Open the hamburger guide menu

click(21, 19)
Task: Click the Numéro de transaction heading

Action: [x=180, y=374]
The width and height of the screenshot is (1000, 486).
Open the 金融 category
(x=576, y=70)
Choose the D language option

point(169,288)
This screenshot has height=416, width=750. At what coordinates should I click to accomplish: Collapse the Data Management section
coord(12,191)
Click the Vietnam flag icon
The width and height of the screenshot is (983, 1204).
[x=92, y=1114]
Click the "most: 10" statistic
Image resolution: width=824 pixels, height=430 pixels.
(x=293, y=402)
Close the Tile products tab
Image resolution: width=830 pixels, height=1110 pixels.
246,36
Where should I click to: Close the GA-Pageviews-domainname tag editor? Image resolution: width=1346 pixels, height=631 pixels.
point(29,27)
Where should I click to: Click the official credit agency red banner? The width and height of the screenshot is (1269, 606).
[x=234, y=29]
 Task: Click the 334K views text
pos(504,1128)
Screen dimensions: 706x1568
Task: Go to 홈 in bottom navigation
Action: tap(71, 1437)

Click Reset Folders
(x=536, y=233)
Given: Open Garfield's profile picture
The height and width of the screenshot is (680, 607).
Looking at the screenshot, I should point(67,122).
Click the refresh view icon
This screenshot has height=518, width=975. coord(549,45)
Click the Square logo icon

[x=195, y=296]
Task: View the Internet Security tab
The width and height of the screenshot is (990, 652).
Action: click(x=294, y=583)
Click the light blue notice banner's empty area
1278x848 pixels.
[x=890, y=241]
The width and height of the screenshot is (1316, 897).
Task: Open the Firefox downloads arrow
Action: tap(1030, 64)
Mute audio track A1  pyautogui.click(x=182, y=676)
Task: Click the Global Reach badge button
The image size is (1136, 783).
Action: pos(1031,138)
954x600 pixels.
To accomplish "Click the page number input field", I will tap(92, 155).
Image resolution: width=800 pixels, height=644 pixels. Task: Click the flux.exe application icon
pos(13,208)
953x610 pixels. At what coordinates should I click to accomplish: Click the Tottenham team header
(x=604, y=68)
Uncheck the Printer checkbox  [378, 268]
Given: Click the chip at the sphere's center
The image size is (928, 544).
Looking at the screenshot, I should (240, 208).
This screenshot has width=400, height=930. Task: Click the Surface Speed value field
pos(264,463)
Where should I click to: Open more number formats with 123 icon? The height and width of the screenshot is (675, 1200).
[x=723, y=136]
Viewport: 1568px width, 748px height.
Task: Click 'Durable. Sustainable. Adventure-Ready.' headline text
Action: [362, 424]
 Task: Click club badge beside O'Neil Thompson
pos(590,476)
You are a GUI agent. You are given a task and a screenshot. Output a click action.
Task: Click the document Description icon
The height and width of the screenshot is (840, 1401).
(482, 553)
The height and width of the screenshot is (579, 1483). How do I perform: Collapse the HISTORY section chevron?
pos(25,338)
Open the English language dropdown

------------------------

**ACTION ITEM:** Nothing but the lines above from the one containing "Task: Click the 334K views text" through the one containing "Given: Open Garfield's profile picture" should appear in the answer, each repeated exactly.

**YOUR SOLUTION:**
 Task: Click the 334K views text
pos(504,1128)
Screen dimensions: 706x1568
Task: Go to 홈 in bottom navigation
Action: tap(71, 1437)

Click Reset Folders
(x=536, y=233)
Given: Open Garfield's profile picture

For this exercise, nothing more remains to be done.